Co-authored-by: Pscgylotti &lt;pscgylotti@github.com&gt;
Co-authored-by: YiYi Xu &lt;yixu310@gmail.com&gt;
Co-authored-by: github-actions[bot] &lt;github-actions[bot]@users.noreply.github.com&gt;
diff --git a/src/diffusers/guiders/__init__.py b/src/diffusers/guiders/__init__.py
@@ -25,6 +25,7 @@
     from .classifier_free_zero_star_guidance import ClassifierFreeZeroStarGuidance
     from .frequency_decoupled_guidance import FrequencyDecoupledGuidance
     from .guider_utils import BaseGuidance
+    from .magnitude_aware_guidance import MagnitudeAwareGuidance
     from .perturbed_attention_guidance import PerturbedAttentionGuidance
     from .skip_layer_guidance import SkipLayerGuidance
     from .smoothed_energy_guidance import SmoothedEnergyGuidance
diff --git a/src/diffusers/guiders/magnitude_aware_guidance.py b/src/diffusers/guiders/magnitude_aware_guidance.py
@@ -0,0 +1,159 @@
+# Copyright 2025 The HuggingFace Team. All rights reserved.
+#
+# Licensed under the Apache License, Version 2.0 (the "License");
+# you may not use this file except in compliance with the License.
+# You may obtain a copy of the License at
+#
+#     http://www.apache.org/licenses/LICENSE-2.0
+#
+# Unless required by applicable law or agreed to in writing, software
+# distributed under the License is distributed on an "AS IS" BASIS,
+# WITHOUT WARRANTIES OR CONDITIONS OF ANY KIND, either express or implied.
+# See the License for the specific language governing permissions and
+# limitations under the License.
+
+import math
+from typing import TYPE_CHECKING, Dict, List, Optional, Tuple, Union
+
+import torch
+
+from ..configuration_utils import register_to_config
+from .guider_utils import BaseGuidance, GuiderOutput, rescale_noise_cfg
+
+
+if TYPE_CHECKING:
+    from ..modular_pipelines.modular_pipeline import BlockState
+
+
+class MagnitudeAwareGuidance(BaseGuidance):
+    """
+    Magnitude-Aware Mitigation for Boosted Guidance (MAMBO-G): https://huggingface.co/papers/2508.03442
+
+    Args:
+        guidance_scale (`float`, defaults to `10.0`):
+            The scale parameter for classifier-free guidance. Higher values result in stronger conditioning on the text
+            prompt, while lower values allow for more freedom in generation. Higher values may lead to saturation and
+            deterioration of image quality.
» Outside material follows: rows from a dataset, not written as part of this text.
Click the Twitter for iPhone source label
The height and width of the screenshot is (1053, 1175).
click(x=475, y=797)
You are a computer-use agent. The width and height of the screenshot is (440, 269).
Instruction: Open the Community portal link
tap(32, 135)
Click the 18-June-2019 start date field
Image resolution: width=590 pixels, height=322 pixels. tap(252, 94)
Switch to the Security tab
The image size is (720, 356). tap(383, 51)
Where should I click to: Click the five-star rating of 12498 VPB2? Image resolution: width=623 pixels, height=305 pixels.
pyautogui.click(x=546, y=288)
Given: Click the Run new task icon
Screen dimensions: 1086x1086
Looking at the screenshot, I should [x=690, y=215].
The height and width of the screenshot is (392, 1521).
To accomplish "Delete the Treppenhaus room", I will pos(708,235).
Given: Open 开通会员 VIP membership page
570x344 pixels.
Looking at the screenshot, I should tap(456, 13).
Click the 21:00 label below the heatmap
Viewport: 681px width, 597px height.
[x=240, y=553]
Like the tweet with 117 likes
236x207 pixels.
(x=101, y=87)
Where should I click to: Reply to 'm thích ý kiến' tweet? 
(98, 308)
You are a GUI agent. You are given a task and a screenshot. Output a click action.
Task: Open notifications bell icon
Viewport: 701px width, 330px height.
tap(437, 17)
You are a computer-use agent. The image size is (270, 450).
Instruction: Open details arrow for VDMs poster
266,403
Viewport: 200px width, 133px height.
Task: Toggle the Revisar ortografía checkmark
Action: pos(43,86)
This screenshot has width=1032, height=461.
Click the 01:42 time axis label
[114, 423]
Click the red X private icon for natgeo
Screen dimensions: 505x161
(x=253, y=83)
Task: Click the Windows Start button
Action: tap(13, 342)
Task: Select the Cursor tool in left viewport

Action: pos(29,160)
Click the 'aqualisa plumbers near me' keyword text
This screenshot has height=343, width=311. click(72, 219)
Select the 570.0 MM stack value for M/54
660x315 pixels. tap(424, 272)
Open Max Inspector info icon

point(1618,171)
+        alpha (`float`, defaults to `8.0`):
+            The alpha parameter for the magnitude-aware guidance. Higher values cause more aggressive supression of
+            guidance scale when the magnitude of the guidance update is large.
+        guidance_rescale (`float`, defaults to `0.0`):
+            The rescale factor applied to the noise predictions. This is used to improve image quality and fix
+            overexposure. Based on Section 3.4 from [Common Diffusion Noise Schedules and Sample Steps are
+            Flawed](https://huggingface.co/papers/2305.08891).
+        use_original_formulation (`bool`, defaults to `False`):
+            Whether to use the original formulation of classifier-free guidance as proposed in the paper. By default,
+            we use the diffusers-native implementation that has been in the codebase for a long time. See
+            [~guiders.classifier_free_guidance.ClassifierFreeGuidance] for more details.
+        start (`float`, defaults to `0.0`):
+            The fraction of the total number of denoising steps after which guidance starts.
+        stop (`float`, defaults to `1.0`):
+            The fraction of the total number of denoising steps after which guidance stops.
+    """
+
+    _input_predictions = ["pred_cond", "pred_uncond"]
+
+    @register_to_config
+    def __init__(
+        self,
+        guidance_scale: float = 10.0,
+        alpha: float = 8.0,
+        guidance_rescale: float = 0.0,
+        use_original_formulation: bool = False,
+        start: float = 0.0,
+        stop: float = 1.0,
+        enabled: bool = True,
+    ):
+        super().__init__(start, stop, enabled)
+
+        self.guidance_scale = guidance_scale
+        self.alpha = alpha
+        self.guidance_rescale = guidance_rescale
+        self.use_original_formulation = use_original_formulation
+
+    def prepare_inputs(self, data: Dict[str, Tuple[torch.Tensor, torch.Tensor]]) -> List["BlockState"]:
+        tuple_indices = [0] if self.num_conditions == 1 else [0, 1]
+        data_batches = []
+        for tuple_idx, input_prediction in zip(tuple_indices, self._input_predictions):
+            data_batch = self._prepare_batch(data, tuple_idx, input_prediction)
+            data_batches.append(data_batch)
+        return data_batches
+
+    def prepare_inputs_from_block_state(
+        self, data: "BlockState", input_fields: Dict[str, Union[str, Tuple[str, str]]]
+    ) -> List["BlockState"]:
+        tuple_indices = [0] if self.num_conditions == 1 else [0, 1]
+        data_batches = []
+        for tuple_idx, input_prediction in zip(tuple_indices, self._input_predictions):
+            data_batch = self._prepare_batch_from_block_state(input_fields, data, tuple_idx, input_prediction)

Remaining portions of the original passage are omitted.